Diet and Fitness


Went for upper body weight session today and sacked off long run till tomorrow.

Chins - 8 sets of 3 reps, 1 min 25 secs rest
But supersetted with -
DB bench press - 3 sets of 12 (add weight next session) and 3 sets of lighter barbell presses to 20 reps
DB shoulder press 2 sets of 9 reps, with one heavier set of barbell push press to 8 reps
Barbell curls - 2 sets of 8 reps

Definitely feel my form and strength on chins is getting better with the volume, reps will follow. If only I could find a place to store a pair of dipping bars.




I’m hypocritically excusing these as accessory work for chin ups :wink:


I hear ya bro


Ive been throwing in some barbell curls at the very end of each session. 3 sets of 21s. While im still building up weight, it at least means I’m feeling worn out. Not sure how much longer I’ll continue with them.


Out the door shortly after 6am this morning to get 60 miles in before kiddie birthday party duty :+1:



Sooo much to relate to in that piece :grinning:


3x13 push ups and 10 chin ups with 50 secs rest between each rep- spent the time in a deep squat


Nice work :+1:


Originally titled BBC piece ‘Is it possible to be both fat and fit?’

Spoiler alert

Don’t be so fucking naive :laughing:


I haven’t managed a jog for a while so to remedy I popped out for one tonight.
I did not quite manage to average under 10 minute miles and was not at all shattered at the end. My heart rate was 143 for most of the run so that’s improving as I get fitter. Pleased also with a current RHR of 47


Nice run :+1:


Squats, deadlifts and a short run last night.

It’s a long slow march back up to the kind of loads I used to shift on both those movements but with the running as well I’m taking it very slowly.


Bit faster on run into work this morning, 8:11 min/mile. Felt better too. Surprised because I did a decent length ride after work on Tuesday, ran in to work Wed morning, then did a 20 mile ride after work last night so I was considering skipping the run depending on how I felt when i started.

I want to be fresh for the club century ride next weekend, so I think I’ll just do one run next week, or a couple of shorter ones- not sure what’s best? Maybe just a 20 mile ride after work on Tuesday, like a sort of taper.


Probably couple of short ones at a slower pace, so 2-3 miles but at 10 min miles.


Yeah, probably the best idea. I think I’m finding it slightly easier to adjust my pace.

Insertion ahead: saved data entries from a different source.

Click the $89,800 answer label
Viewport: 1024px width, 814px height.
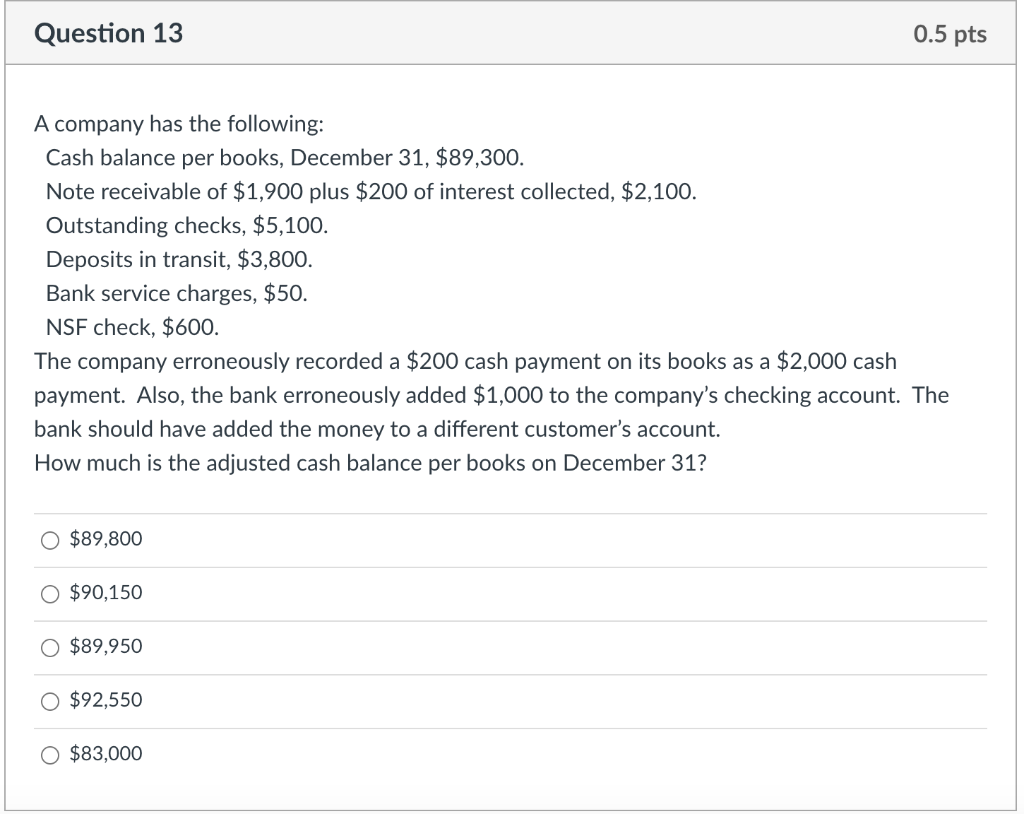(106, 539)
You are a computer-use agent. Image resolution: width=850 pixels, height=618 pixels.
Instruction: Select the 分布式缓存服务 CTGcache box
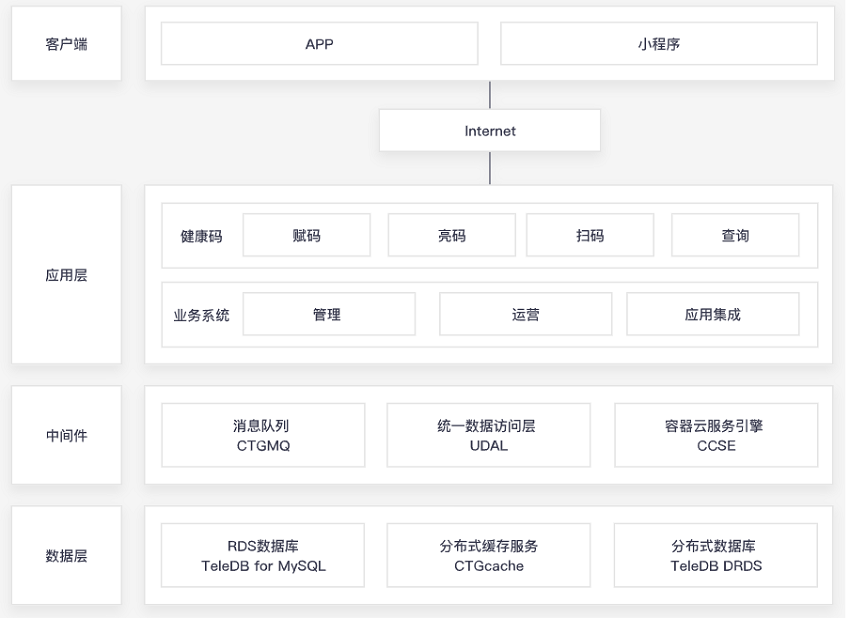(488, 555)
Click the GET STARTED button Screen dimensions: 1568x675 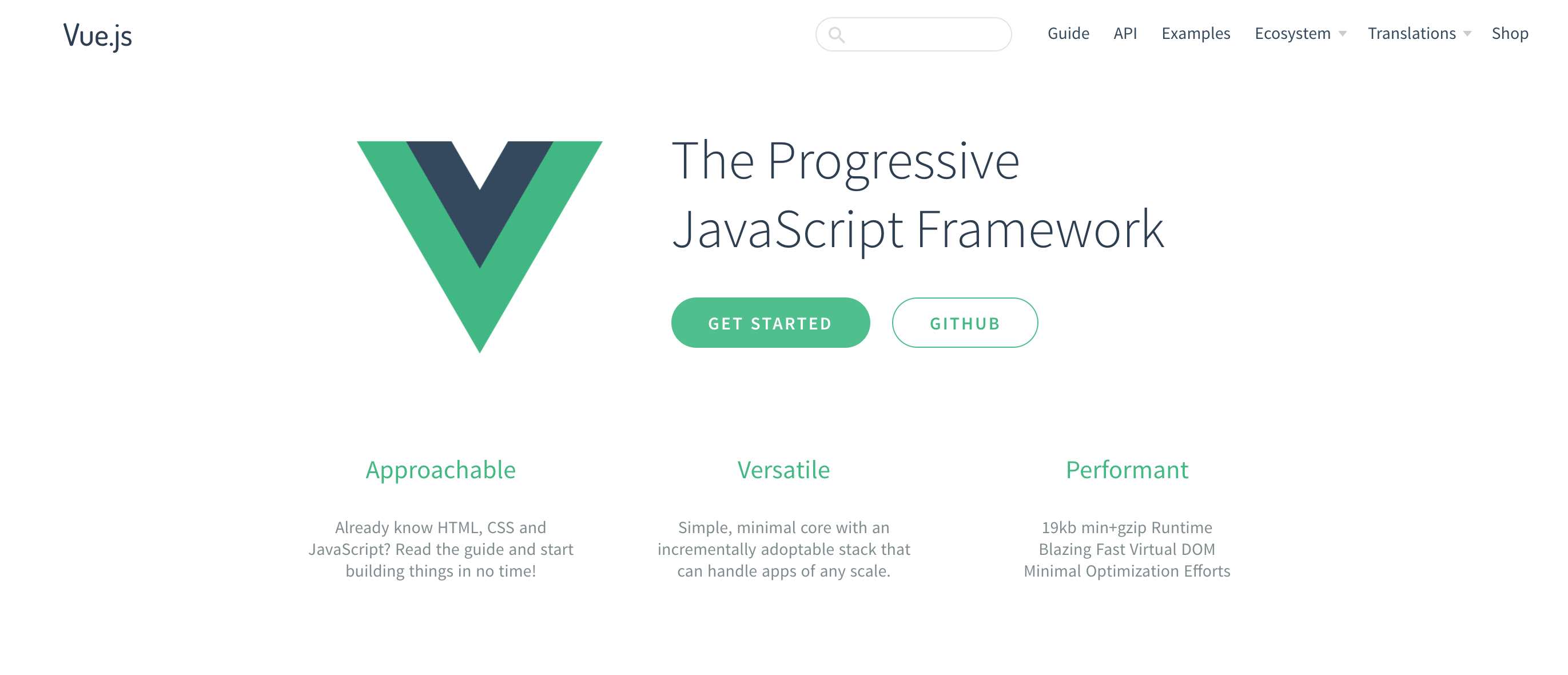click(770, 322)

New around here, this thread is of interest as I have signed up for a ‘wolf run’ in 3 weeks time - 10km with silly/muddy obstacles along the way. Been doing HIIT training pretty much daily for the last four months, but went for my first run in a while last night.

Managed a very slow 6k, so any tips on building up running stamina very quickly appreciated!

Looking forward to getting it out of the way to be honest, managed to get my weight down and in best shape since my twenties (mainly due to giving up my two food loves of biscuits and bread), so intending to try and build some proper muscle for once in the latter part of the year…

Now, where’s the office biscuit tin…


Welcome :slightly_smiling_face:

What’s your track record in running - when you were at school what was your best distance? Also if you don’t mind me asking - roughly how old are you?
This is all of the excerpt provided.